Eric Poortinga

Improved prediction of across chip linewidth variation (ACLV) with photomask aerial image CD metrology

Critical dimension (CD) metrology is an important process step within the wafer fab. Knowledge of the CD values at resist level provides a reliable mechanism for the prediction of device performance. Ultimately tolerances of device electrical performance drive the wafer linewidth specifications of the lithography group. Staying within this budget is influenced mainly by the scanner settings, resist process and photomask quality. At the 65nm node the ITRS roadmap calls for sub-3nm photomask CD uniformity to support a sub-3nm wafer level CD uniformity. Meeting these targets has proven to be a challenge. What can be inferred from these specifications is that photomask level CD performance is the direct contributor to wafer level CD performance. With respect to phase shift masks, criteria such as phase and transmission control are also tightened with each technology node. A comprehensive study is presented supporting the use of photomask aerial image emulation CD metrology to predict wafer level Across Chip Linewidth Variation (ACLV). Using the aerial image can provide more accurate wafer level prediction because it inherently includes all contributors to image formation such as the physical CD, phase, transmission, sidewall angle, and other material properties. Aerial images from different photomask types were captured to provide across chip CD values. Aerial image measurements were completed using an AIMSTMfab193i with its through-pellicle data acquisition capability including the Global CDU MapTM software option for AIMSTM tools. The through-pellicle data acquisition capability is an essential prerequisite for capturing final CD data (after final clean and pellicle mounting) before the photomask ships or for re-qualification at the wafer fab. Data was also collected on these photomasks using a conventional CD-SEM metrology system with the pellicles removed. A comparison was then made to wafer prints demonstrating the benefit of using aerial image CD metrology.

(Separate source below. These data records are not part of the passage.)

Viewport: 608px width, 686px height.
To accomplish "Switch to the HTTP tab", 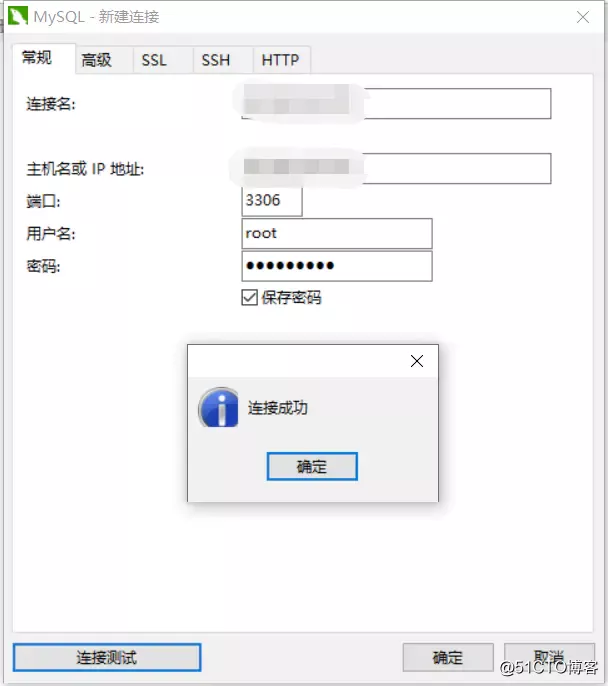I will coord(282,60).
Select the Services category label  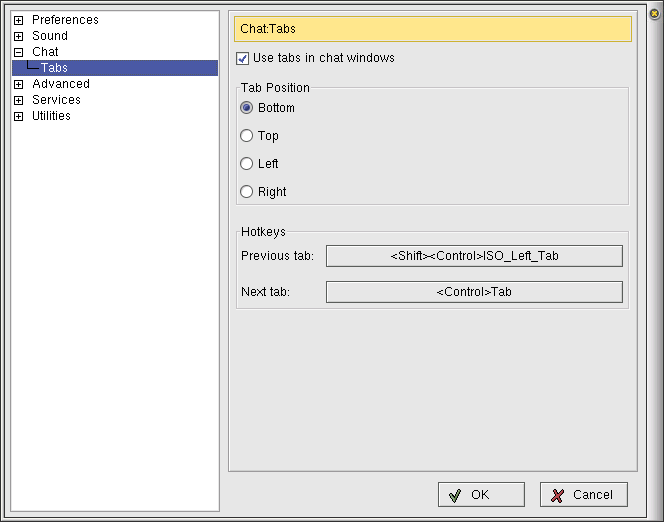pyautogui.click(x=56, y=100)
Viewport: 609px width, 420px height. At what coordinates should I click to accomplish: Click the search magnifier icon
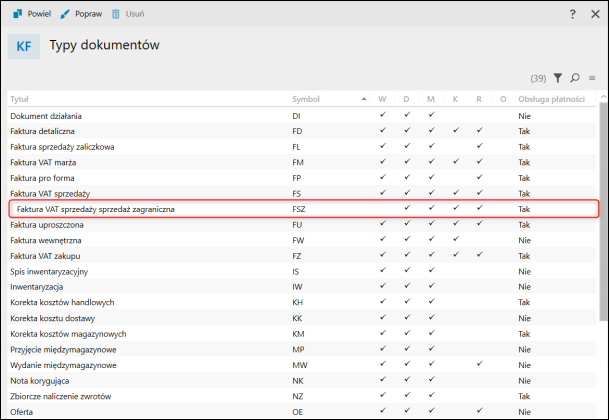pyautogui.click(x=575, y=78)
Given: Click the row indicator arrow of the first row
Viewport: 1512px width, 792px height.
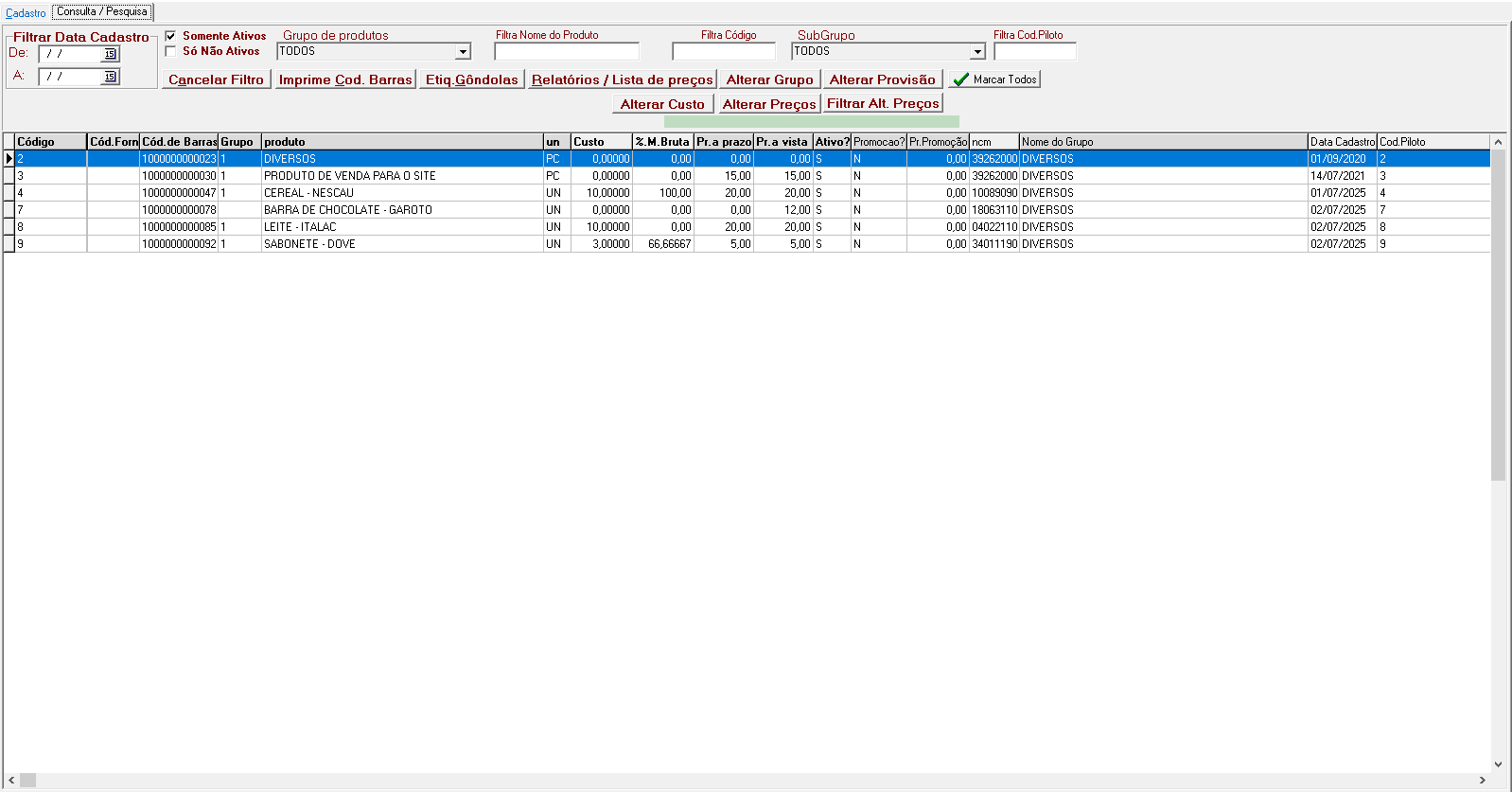Looking at the screenshot, I should pos(9,159).
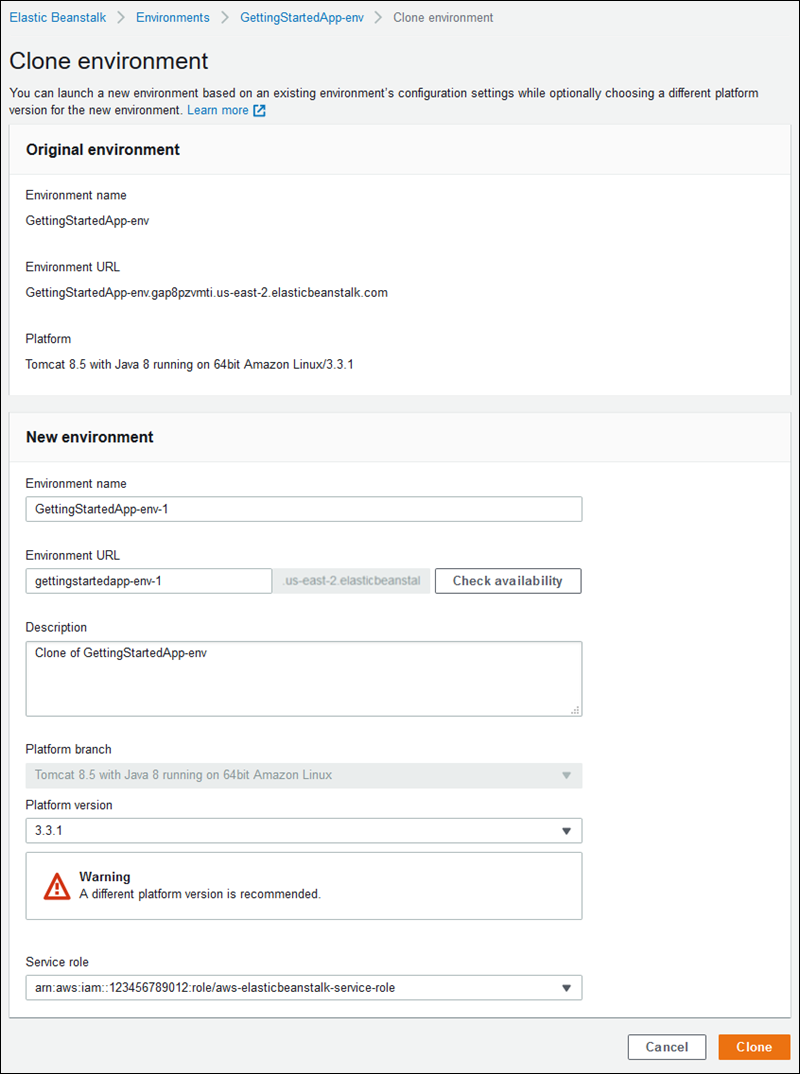Click inside the Description text area
This screenshot has width=800, height=1074.
(303, 678)
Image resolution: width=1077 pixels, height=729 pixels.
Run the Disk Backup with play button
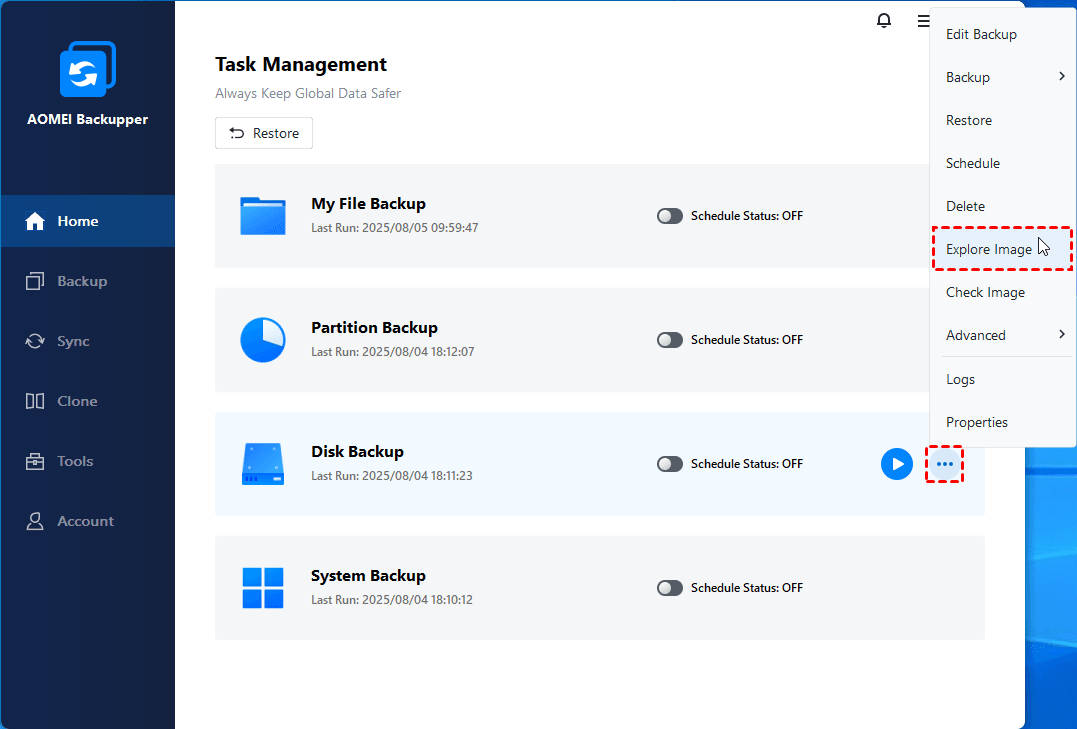tap(897, 464)
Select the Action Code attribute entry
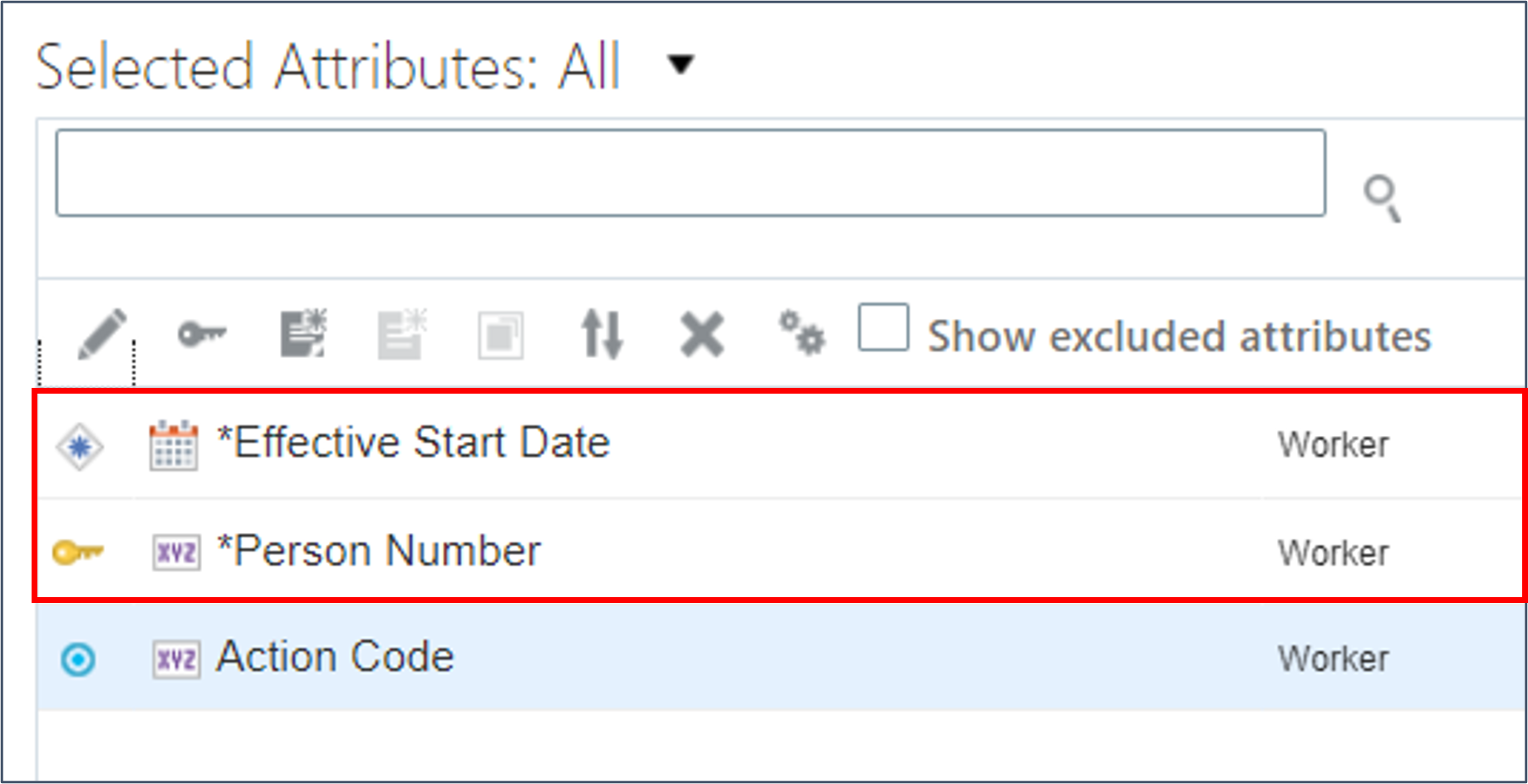This screenshot has height=784, width=1528. (335, 655)
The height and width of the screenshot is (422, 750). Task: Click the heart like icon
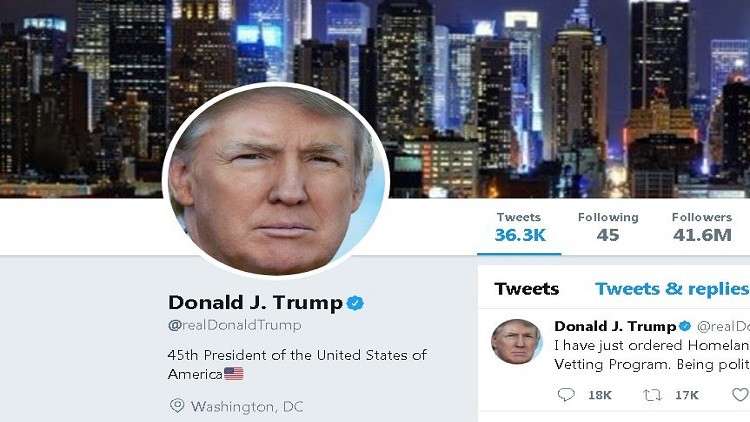pos(741,395)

Printability study with polarisation capable AIMS™ fab 193i to study polarisation effects

Immersion lithography offers the semiconductor industry an opportunity to extend the current ArF processes to smaller nodes before switching to a shorter wavelength. The transition to immersion will require increased attention to the photomask along with new effects influencing the aerial image formation as the numerical apertures (NA) of scanners move up to at least 0.93 and beyond. Feature sizes on the photomask become comparable to, or even smaller than the wavelength and hence act more like wire grid polarisers which lead to polarisation effects. As of today AIMSTM fab tools are in operation worldwide, with the novel AIMSTM fab 193i offering a maximum NA of 0.93 and is the latest aerial image measurement system for ArF-lithography emulation down to the 65nm node. Common adjustments include numerical aperture, illumination type and partial illumination coherence to match the conditions in 193nm scanners. In addition to unpolarised illumination, the AIMSTM fab 193i allows the user to select linear x and y polarised light for different settings and types, e.g. off-axis annular, quadrupole or dipole illumination. In this paper the polarisation effects of different photomask features are explored by comparing measurement results using linear polarised illumination parallel and perpendicular to line and space patterns and non-polarised illumination. A new scanner mode will be presented for the investigation of contrast loss due to polarisation effects from imaging.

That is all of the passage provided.